GOAL OF THE EXERCISE:
Your answer should consist solely of the lines from the one containing "Task: Go to Device overview page" through the end of the entries below, duplicated exactly.

MATERIAL SUPPLIED:
....................

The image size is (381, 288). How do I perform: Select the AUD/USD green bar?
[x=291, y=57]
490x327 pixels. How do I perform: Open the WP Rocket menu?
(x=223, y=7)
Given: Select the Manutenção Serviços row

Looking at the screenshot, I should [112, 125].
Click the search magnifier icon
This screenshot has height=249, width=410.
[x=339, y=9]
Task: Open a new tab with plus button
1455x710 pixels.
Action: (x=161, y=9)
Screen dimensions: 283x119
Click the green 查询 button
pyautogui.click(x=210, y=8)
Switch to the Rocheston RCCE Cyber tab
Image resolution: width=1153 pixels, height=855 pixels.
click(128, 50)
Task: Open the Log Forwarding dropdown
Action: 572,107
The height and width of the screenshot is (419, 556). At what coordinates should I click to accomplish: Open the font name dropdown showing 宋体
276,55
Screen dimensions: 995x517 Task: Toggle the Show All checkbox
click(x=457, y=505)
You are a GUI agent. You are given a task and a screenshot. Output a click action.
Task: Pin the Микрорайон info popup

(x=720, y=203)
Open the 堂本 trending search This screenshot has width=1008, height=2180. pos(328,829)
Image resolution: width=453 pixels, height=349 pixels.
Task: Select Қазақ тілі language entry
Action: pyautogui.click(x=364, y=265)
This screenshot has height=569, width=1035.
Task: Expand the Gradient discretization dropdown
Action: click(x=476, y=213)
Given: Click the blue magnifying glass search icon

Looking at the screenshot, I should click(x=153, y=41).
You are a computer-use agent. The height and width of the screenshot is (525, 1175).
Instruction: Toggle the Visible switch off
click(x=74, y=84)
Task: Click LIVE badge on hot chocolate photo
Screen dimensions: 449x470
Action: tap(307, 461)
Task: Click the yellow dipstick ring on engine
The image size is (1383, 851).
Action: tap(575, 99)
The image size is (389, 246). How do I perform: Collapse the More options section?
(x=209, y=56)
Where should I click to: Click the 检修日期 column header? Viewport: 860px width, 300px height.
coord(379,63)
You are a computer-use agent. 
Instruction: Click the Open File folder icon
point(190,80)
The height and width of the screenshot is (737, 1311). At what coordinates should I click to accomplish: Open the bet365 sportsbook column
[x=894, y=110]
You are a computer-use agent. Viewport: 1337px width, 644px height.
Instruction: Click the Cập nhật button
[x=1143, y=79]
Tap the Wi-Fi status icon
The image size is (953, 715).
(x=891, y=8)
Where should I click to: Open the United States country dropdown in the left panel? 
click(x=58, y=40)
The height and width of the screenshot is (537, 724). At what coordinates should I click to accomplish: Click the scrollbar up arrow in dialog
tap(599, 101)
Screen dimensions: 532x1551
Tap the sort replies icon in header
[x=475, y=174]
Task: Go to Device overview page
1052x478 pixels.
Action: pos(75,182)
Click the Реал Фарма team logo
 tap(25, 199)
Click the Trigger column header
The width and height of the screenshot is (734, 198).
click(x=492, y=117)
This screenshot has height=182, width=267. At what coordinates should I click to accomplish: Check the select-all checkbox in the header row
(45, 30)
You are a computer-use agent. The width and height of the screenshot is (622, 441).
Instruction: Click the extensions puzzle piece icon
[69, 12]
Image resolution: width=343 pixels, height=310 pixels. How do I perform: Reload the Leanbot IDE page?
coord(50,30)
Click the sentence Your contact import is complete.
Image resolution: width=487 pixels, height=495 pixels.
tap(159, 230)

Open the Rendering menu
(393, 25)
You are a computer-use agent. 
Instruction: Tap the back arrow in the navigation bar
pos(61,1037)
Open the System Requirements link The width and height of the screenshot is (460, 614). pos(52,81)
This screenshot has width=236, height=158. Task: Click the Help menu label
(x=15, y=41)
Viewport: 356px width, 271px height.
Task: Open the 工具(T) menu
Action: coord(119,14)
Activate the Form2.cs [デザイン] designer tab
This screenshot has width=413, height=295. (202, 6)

....................

REPLY TO THE EXERCISE:
Task: Go to Device overview page
1052x478 pixels.
Action: pos(75,182)
Click the Реал Фарма team logo
 tap(25, 199)
Click the Trigger column header
The width and height of the screenshot is (734, 198).
click(x=492, y=117)
This screenshot has height=182, width=267. At what coordinates should I click to accomplish: Check the select-all checkbox in the header row
(45, 30)
You are a computer-use agent. The width and height of the screenshot is (622, 441).
Instruction: Click the extensions puzzle piece icon
[69, 12]
Image resolution: width=343 pixels, height=310 pixels. How do I perform: Reload the Leanbot IDE page?
coord(50,30)
Click the sentence Your contact import is complete.
Image resolution: width=487 pixels, height=495 pixels.
tap(159, 230)

Open the Rendering menu
(393, 25)
You are a computer-use agent. 
Instruction: Tap the back arrow in the navigation bar
pos(61,1037)
Open the System Requirements link The width and height of the screenshot is (460, 614). pos(52,81)
This screenshot has width=236, height=158. Task: Click the Help menu label
(x=15, y=41)
Viewport: 356px width, 271px height.
Task: Open the 工具(T) menu
Action: coord(119,14)
Activate the Form2.cs [デザイン] designer tab
This screenshot has width=413, height=295. (202, 6)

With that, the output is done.